Bankalar, ekonomi ve iş dünyasından etkilenen ilk sektör olmasından ötürü, zorluklar yaşayabilmektedir. Piyasa ve ekonomi durumuna göre, bankalar ve bankacılar yaşanan değişimlere ayak uydurmak zorundadır. Uyum sağlayamayan bankalar iflas edebilmektedir.
Bankaların ekonomi ve iş dünyasından etkilenmesi haricinde, bir bankanın banka olmasını sağlayan temel yapı taşı da çalışanlarıdır. Çalışanlar ekonomi ve finans dünyası hakkında ne kadar çok bilgili ve güncel olursa, bir banka o kadar çok yaşam süresini devam ettirebilmektedir. Bu durumda bankaları en çok zorlayan konular hakkında bilinçli olmak gerekir.
Günümüzde Bankaların Yaşadığı Zorluklar
Bankalar, karlılık elde etmek konusunda en kolay sektör olarak görünmektedir. Fakat bu bilgi oldukça yanlıştır. Günümüzde bankalar, bilanço karlılığı elde etmek ve bunu korumak konusunda zorlanmaktadır. Bilanço karlılığı elde edemeyen bankalar, büyüyememektedir. 2014 yılından itibaren bankacılık sektörü içerisinde bu yönde zorluklar başlamıştır ve son iki yılda bu durum daha da zorlayıcı olmuştur. Geçen yıl, Türkiye’de yer alan tüm bankalar karlılık açısından en düşük seviyeyi görmüştür.

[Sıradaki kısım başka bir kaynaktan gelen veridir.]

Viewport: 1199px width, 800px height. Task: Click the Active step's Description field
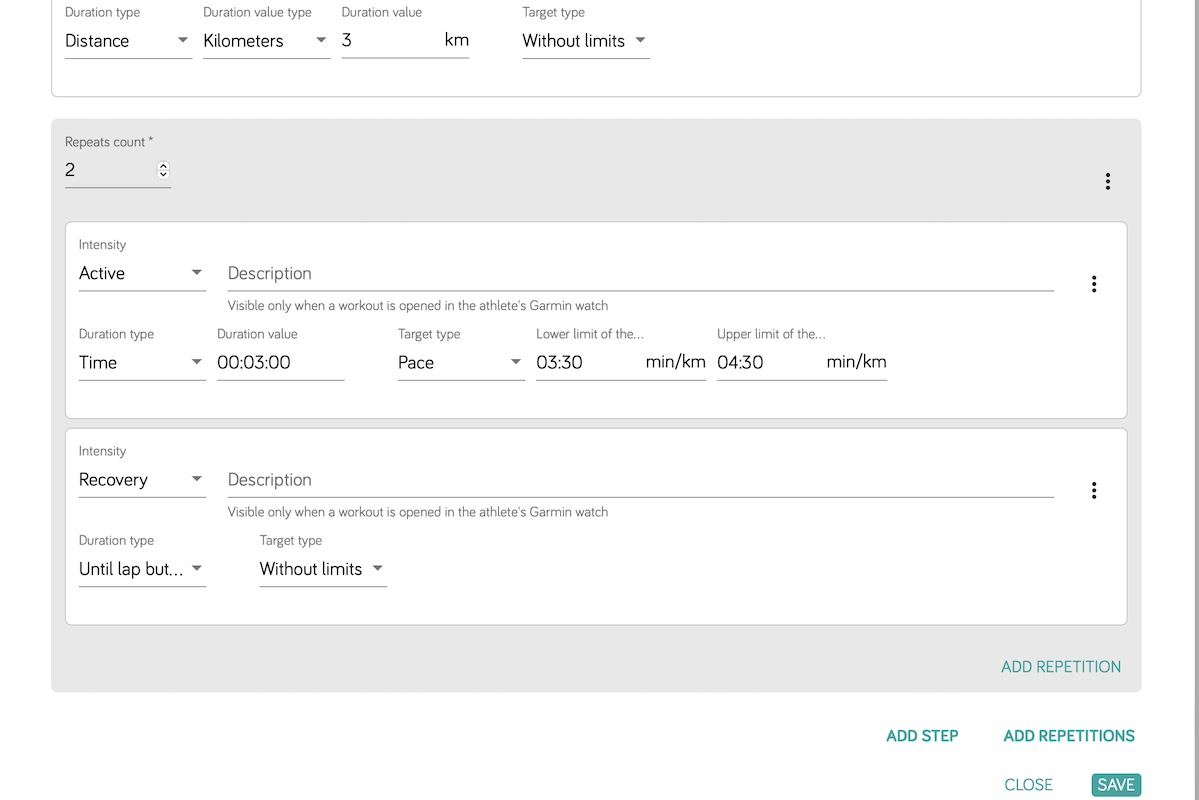(640, 274)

Bankalar tarafından verilen en yoğun hizmet kredidir. Bankalardaki müşterilerin yaklaşık olarak yüzde 85’i, banka içerisinden ya da başka bankalardan kredi kullanmaktadır. Türkiye’de ortalama bir vatandaşın en az iki adet kredi kullanımı söz konusudur. Krediden sonra ise kredi kartı ve kullanımı hizmeti gelmektedir. Her üç vatandaştan ikisi kredi kartı kullanmaktadır. Fakat bu alanlarda getirilen ücret ve komisyonlara yönelik düzenlemeler, bankaların kredi büyüme oranlarını zorlamaktadır. Bankalar yapılan düzenlemeler sonucunda gelir elde etmekte sıkıntı yaşamaktadır.
Tüketicilerin büyük bir çoğunluğu bireysel kredi ve kredi kartı kullanmaktadır. Fakat açıklanan rakamlara göre bankalar, bu alanda sınırlı bir büyüme elde etti. Türkiye’de kredi vadelerinin sınırlı olması hem tüketicileri hem de bankaları zorlayan bir diğer konudur. Tüketici kredilerinde görülen 36 aylık vade problemi, iç talebin kontrol edilmesini zorlaştırmaktadır.
Kredi kartlarının ödeme oranlarındaki yüzdeler de bankalar tarafından problem yaratan bir diğer durumdur. Türkiye’deki bankalara minimum ödeme oranı yüzde 30 olmaktadır. Fakat dünya çapındaki minimum geri ödeme oranı yüzde 10 ve altında gerçekleşmektedir. Bu durum, iç talebin kontrol altından çıkmasına sebep olmaktadır. İç talep, desteklenememekte dolayısıyla tüketiciler bankaları tercih etmekten vazgeçmektedir.
Bankaların Çalışanlar Açısından Yaşadığı Zorluklar
İnsanların ve toplumun bilinçlenmesi, artan nüfus, bankalar açısından bir zorluktur. İnsan yetkilileri, işe alım süreçlerinde artık daha zor sorular sormak zorunda kalmakta ve bankalar iş ilanı verirken aradıkları niteliklerde daha çok unsur belirtmektedir. Bunun sebebi eğitimsiz insanın kalmaması, nitelikli aday sayısının artmasıdır.
Bankalar daima en iyi çalışanların bünyelerinde yer almasını ister. Bu doğrultuda da müşterilerle doğrudan iletişim kurabilen, müşteri memnuniyetini ön planda tutan bir hizmet anlayışı benimseyen ve satış odaklı olan kişiler tercih edilmek istenir. Günümüzde satış yapmanın zorlaşması, insanların bilinçsiz bir şekilde kredi kullanması ve bankalardaki profilinin kötü olması, sektörü derinden etkilemektedir.